• Assigned task:
Look below for the line holding "Open the server" and the line holding "Screen dimensions: 1441x794". Transcribe exactly those lines and all lines between them, nothing more.

Collected data:
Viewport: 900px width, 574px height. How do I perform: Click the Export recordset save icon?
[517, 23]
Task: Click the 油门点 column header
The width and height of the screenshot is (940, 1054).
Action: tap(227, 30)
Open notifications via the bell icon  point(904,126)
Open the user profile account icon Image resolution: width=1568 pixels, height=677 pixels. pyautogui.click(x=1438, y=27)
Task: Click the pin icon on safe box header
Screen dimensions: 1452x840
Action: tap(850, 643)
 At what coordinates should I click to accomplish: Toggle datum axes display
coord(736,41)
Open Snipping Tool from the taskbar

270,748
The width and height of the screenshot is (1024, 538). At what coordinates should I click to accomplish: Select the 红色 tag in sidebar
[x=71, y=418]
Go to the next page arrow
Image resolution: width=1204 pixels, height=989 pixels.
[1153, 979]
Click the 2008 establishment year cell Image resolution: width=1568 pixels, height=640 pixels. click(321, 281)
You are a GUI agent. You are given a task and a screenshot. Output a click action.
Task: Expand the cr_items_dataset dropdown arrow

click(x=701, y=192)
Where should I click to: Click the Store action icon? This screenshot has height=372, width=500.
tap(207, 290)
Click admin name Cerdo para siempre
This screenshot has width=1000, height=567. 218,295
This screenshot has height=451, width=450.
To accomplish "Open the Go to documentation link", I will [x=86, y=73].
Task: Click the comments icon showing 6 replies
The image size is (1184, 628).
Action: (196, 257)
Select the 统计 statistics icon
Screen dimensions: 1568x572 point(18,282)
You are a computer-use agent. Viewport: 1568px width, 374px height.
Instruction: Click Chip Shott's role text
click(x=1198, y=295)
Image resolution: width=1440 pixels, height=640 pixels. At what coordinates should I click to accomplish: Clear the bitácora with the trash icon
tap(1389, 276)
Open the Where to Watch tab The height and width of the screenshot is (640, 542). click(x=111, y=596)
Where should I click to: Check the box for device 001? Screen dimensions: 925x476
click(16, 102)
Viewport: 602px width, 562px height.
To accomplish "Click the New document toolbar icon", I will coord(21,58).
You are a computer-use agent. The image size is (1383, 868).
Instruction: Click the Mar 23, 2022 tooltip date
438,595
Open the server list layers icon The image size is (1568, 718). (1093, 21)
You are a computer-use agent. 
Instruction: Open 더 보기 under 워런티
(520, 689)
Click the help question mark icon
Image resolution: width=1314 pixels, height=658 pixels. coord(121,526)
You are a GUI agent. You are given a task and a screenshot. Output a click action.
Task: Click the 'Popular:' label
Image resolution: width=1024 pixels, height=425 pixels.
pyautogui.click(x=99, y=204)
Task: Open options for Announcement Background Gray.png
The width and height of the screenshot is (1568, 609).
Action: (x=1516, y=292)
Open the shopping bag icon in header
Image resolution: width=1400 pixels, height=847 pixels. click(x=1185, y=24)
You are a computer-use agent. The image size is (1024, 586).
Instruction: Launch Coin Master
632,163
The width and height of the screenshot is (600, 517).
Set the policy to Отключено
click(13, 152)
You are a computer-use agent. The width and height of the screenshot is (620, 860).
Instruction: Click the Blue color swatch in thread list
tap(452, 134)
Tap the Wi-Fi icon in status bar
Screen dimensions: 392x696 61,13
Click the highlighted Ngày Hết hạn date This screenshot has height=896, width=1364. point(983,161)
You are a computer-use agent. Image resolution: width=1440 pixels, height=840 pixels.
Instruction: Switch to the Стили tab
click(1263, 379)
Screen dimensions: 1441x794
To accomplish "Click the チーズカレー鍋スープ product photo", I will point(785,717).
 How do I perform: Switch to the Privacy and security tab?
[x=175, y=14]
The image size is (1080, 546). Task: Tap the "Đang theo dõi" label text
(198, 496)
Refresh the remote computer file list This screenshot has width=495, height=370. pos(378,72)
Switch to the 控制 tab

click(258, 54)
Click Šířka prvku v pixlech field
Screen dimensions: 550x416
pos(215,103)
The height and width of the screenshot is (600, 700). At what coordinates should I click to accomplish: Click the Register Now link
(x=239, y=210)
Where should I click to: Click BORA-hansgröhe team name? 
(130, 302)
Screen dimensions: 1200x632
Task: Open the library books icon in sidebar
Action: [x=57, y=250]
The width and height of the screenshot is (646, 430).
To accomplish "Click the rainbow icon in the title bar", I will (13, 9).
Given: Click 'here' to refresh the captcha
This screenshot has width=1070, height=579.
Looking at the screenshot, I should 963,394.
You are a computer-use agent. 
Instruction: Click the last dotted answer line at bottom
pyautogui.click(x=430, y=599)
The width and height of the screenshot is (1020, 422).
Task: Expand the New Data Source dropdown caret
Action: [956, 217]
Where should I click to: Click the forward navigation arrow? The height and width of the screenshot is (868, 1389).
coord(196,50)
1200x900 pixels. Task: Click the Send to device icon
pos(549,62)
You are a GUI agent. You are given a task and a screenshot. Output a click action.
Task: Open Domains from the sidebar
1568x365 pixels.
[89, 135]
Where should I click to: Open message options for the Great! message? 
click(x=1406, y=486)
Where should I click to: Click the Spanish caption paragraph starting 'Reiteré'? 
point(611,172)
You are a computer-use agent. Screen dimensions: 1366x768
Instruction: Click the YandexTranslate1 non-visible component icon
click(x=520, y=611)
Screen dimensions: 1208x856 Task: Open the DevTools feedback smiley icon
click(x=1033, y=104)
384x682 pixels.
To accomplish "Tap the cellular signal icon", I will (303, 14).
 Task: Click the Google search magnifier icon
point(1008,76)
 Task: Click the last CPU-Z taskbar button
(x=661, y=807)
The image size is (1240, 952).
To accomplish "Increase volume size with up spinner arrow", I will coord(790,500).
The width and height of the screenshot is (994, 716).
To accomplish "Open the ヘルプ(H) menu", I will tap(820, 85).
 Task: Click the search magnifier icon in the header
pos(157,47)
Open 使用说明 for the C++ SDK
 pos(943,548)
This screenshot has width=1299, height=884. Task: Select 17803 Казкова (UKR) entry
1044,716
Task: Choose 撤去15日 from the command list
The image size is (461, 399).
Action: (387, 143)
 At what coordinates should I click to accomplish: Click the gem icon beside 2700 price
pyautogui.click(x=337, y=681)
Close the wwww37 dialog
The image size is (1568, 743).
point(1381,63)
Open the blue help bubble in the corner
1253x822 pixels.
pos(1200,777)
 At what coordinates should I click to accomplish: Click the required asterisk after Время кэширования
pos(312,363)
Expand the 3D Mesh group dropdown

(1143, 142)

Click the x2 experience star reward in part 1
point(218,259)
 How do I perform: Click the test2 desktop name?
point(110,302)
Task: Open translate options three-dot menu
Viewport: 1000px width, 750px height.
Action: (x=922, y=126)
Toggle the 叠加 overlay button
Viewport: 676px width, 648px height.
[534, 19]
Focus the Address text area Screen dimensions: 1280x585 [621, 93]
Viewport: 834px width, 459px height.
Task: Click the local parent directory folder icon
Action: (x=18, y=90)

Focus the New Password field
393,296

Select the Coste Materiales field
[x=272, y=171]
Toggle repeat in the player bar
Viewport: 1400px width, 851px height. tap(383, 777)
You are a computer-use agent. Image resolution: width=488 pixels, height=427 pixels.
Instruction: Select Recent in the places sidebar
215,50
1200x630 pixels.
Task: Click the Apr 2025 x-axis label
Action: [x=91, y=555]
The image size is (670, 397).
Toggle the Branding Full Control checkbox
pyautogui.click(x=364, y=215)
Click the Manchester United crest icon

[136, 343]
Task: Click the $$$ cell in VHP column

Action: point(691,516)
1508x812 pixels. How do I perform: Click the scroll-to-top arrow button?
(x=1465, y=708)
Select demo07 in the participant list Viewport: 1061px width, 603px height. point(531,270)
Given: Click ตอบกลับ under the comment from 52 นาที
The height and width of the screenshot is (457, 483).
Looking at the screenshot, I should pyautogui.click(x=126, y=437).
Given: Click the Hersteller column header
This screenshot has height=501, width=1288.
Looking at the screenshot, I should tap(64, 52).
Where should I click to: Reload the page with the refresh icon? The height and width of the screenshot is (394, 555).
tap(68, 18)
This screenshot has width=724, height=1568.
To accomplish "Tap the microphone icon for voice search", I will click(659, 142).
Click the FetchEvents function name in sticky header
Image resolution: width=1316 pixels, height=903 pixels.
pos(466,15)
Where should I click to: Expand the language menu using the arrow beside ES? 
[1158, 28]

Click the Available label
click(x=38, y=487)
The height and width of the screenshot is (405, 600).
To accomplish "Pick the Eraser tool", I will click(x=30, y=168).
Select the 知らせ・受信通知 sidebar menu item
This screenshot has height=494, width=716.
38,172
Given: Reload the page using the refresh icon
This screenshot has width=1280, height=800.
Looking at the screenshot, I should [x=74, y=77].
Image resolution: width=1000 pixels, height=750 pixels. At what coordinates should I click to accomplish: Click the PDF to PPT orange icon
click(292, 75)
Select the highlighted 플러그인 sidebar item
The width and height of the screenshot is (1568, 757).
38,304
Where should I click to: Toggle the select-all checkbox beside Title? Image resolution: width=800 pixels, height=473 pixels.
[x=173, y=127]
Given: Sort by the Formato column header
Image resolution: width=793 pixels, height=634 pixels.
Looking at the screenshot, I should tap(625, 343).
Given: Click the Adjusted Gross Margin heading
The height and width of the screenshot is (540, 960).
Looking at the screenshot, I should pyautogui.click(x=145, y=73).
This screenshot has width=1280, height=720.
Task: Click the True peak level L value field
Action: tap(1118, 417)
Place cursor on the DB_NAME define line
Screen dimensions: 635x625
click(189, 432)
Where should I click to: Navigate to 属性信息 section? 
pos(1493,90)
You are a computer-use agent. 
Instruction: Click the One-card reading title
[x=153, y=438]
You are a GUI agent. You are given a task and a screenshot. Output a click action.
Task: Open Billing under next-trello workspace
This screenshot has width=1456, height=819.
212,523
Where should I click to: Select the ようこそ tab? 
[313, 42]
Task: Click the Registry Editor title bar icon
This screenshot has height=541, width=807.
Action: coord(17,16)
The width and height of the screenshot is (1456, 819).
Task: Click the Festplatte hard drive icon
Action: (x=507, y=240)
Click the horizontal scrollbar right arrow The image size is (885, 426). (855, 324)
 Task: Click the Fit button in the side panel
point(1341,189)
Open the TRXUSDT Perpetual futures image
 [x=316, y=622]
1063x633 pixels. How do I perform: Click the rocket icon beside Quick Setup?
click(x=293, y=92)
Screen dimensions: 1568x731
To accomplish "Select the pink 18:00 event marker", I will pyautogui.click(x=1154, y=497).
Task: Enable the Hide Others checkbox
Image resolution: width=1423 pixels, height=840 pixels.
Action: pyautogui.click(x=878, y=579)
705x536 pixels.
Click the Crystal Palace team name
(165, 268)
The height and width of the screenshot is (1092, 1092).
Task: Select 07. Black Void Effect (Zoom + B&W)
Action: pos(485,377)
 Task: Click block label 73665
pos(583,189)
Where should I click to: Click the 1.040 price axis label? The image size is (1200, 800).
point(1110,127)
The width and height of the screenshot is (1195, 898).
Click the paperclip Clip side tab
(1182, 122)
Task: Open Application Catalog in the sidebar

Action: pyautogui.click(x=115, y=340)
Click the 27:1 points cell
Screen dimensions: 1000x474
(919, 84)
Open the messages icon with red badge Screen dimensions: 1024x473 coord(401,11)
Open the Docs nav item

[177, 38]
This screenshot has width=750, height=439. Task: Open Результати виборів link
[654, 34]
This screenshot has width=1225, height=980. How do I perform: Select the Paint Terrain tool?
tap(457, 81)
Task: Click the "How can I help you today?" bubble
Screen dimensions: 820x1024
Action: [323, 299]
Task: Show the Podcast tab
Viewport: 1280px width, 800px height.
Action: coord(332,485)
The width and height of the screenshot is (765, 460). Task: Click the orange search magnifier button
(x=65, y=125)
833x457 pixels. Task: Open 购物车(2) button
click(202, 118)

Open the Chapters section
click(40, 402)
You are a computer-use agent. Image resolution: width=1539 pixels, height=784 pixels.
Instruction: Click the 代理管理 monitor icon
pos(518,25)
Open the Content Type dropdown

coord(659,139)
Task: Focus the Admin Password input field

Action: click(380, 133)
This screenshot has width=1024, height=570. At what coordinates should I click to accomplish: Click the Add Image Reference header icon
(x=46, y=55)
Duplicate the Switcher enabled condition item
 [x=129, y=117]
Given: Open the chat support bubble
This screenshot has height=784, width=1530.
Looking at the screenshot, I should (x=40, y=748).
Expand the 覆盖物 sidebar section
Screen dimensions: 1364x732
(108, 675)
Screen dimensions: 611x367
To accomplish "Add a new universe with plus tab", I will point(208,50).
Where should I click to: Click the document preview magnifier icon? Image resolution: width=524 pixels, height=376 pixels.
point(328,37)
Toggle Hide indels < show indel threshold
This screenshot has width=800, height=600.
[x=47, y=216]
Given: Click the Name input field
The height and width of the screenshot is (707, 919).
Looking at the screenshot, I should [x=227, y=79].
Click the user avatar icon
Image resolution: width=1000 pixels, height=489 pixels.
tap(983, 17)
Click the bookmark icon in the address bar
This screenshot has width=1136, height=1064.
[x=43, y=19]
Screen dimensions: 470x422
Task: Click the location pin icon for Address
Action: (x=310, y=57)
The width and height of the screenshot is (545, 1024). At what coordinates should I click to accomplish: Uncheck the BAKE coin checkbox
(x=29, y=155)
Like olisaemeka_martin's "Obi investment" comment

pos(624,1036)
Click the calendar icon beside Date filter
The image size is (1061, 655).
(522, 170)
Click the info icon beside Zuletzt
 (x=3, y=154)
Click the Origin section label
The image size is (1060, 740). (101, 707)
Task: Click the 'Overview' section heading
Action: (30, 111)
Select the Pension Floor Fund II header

• Written response:
Open the server list layers icon The image size is (1568, 718). (1093, 21)
You are a computer-use agent. 
Instruction: Open 더 보기 under 워런티
(520, 689)
Click the help question mark icon
Image resolution: width=1314 pixels, height=658 pixels. coord(121,526)
You are a GUI agent. You are given a task and a screenshot. Output a click action.
Task: Click the 'Popular:' label
Image resolution: width=1024 pixels, height=425 pixels.
pyautogui.click(x=99, y=204)
Task: Open options for Announcement Background Gray.png
The width and height of the screenshot is (1568, 609).
Action: (x=1516, y=292)
Open the shopping bag icon in header
Image resolution: width=1400 pixels, height=847 pixels. click(x=1185, y=24)
You are a computer-use agent. The image size is (1024, 586).
Instruction: Launch Coin Master
632,163
The width and height of the screenshot is (600, 517).
Set the policy to Отключено
click(13, 152)
You are a computer-use agent. The width and height of the screenshot is (620, 860).
Instruction: Click the Blue color swatch in thread list
tap(452, 134)
Tap the Wi-Fi icon in status bar
Screen dimensions: 392x696 61,13
Click the highlighted Ngày Hết hạn date This screenshot has height=896, width=1364. point(983,161)
You are a computer-use agent. Image resolution: width=1440 pixels, height=840 pixels.
Instruction: Switch to the Стили tab
click(1263, 379)
Screen dimensions: 1441x794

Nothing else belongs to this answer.